Instructions to follow
Look through the entries below and report every line that has "link".

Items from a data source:

········

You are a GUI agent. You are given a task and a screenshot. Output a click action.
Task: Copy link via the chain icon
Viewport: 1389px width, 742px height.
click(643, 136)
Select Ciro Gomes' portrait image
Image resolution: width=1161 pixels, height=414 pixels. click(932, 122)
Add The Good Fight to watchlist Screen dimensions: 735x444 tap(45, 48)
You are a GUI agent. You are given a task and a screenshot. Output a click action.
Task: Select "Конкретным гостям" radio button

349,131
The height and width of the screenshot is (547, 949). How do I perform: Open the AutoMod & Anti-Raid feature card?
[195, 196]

········

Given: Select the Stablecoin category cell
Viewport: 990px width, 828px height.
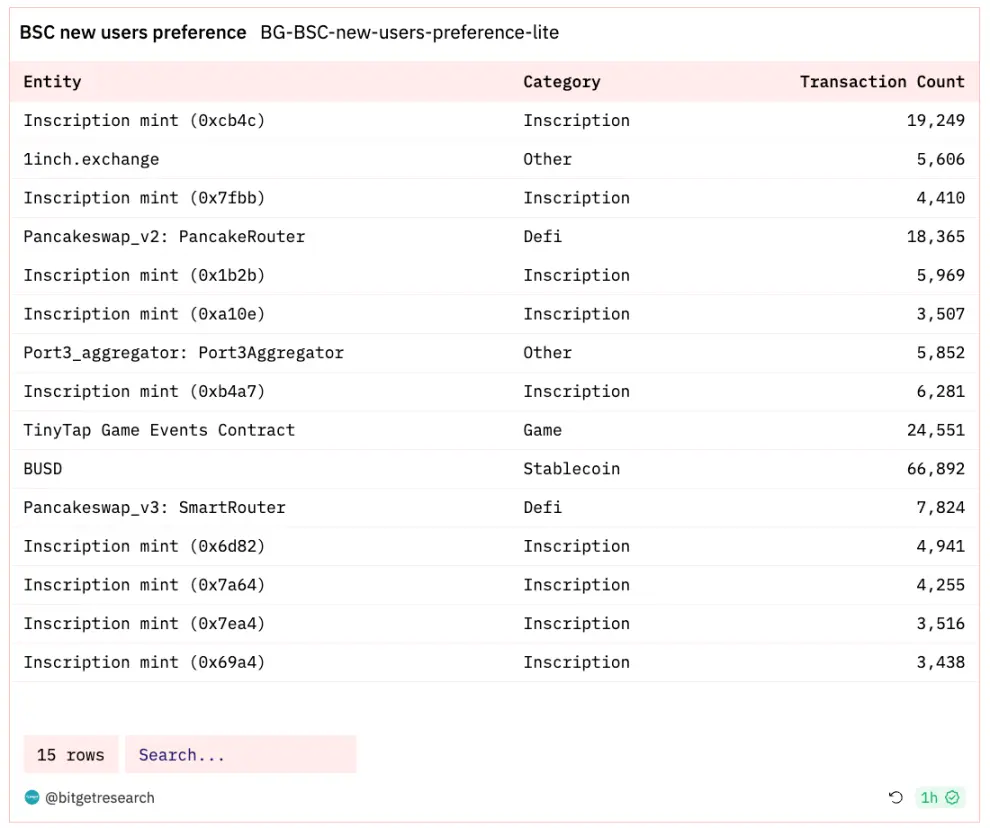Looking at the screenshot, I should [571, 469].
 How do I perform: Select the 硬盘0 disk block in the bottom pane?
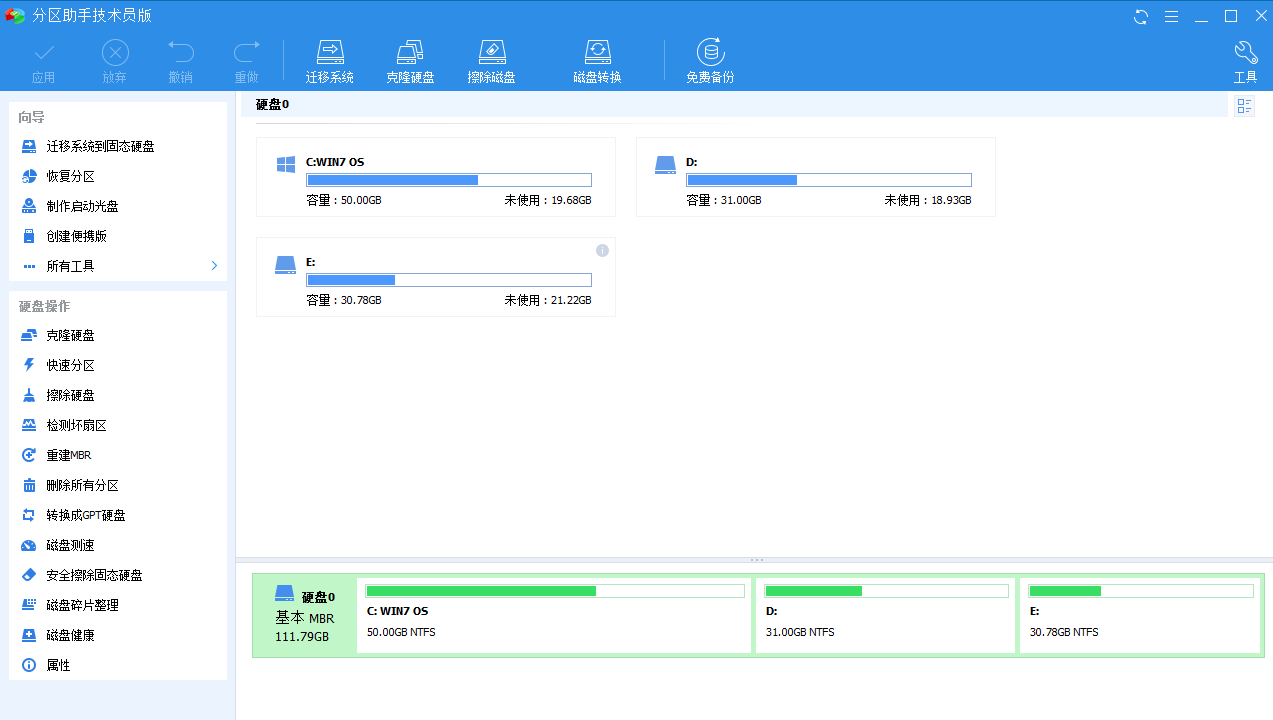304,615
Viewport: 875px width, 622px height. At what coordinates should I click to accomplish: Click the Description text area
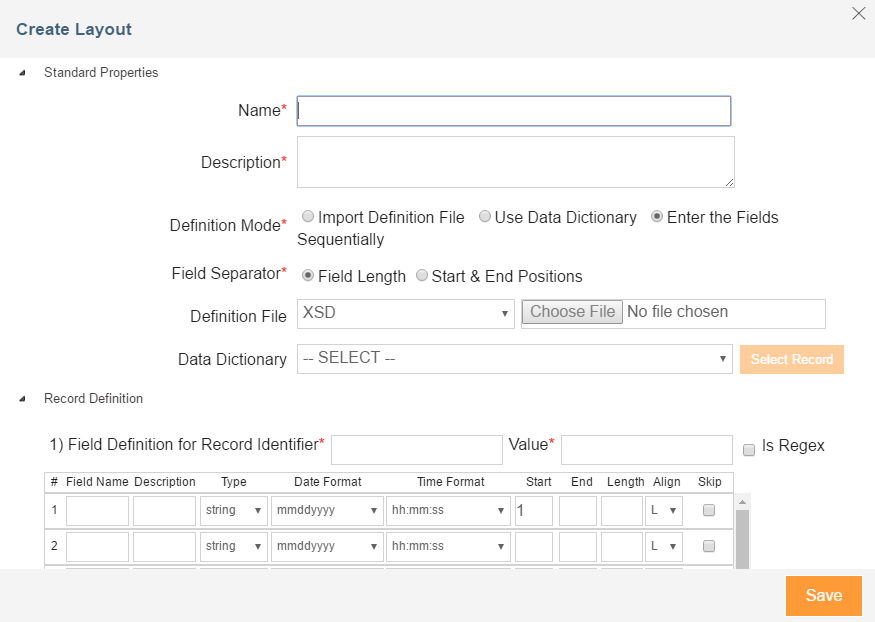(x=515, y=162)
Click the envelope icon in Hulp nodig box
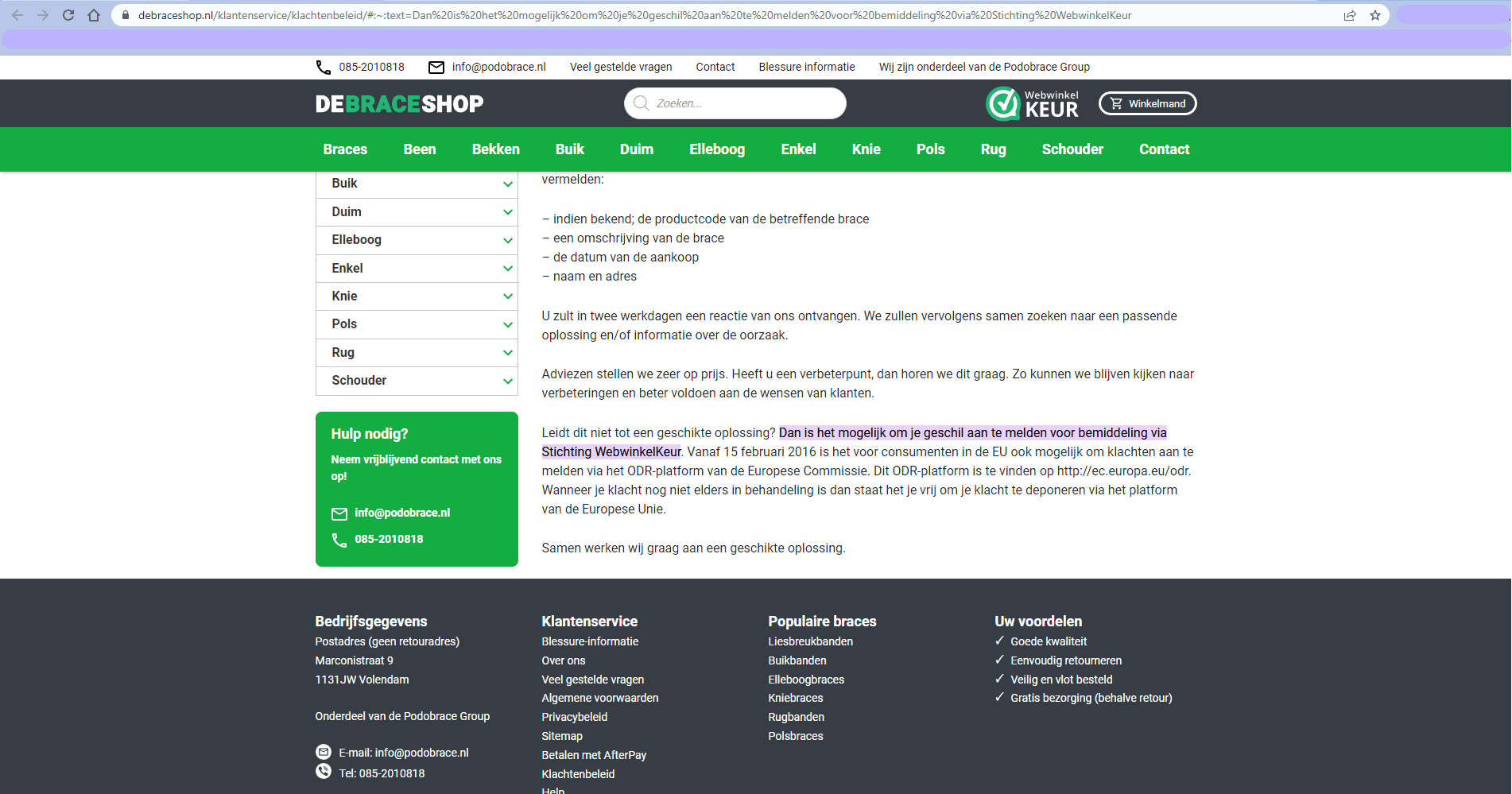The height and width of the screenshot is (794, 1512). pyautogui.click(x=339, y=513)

········

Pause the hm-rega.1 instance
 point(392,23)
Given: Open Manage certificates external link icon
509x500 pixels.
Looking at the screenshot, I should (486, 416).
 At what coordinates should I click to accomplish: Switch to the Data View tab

········

Finished task
Task: Copy link via the chain icon
Given: Open Manage certificates external link icon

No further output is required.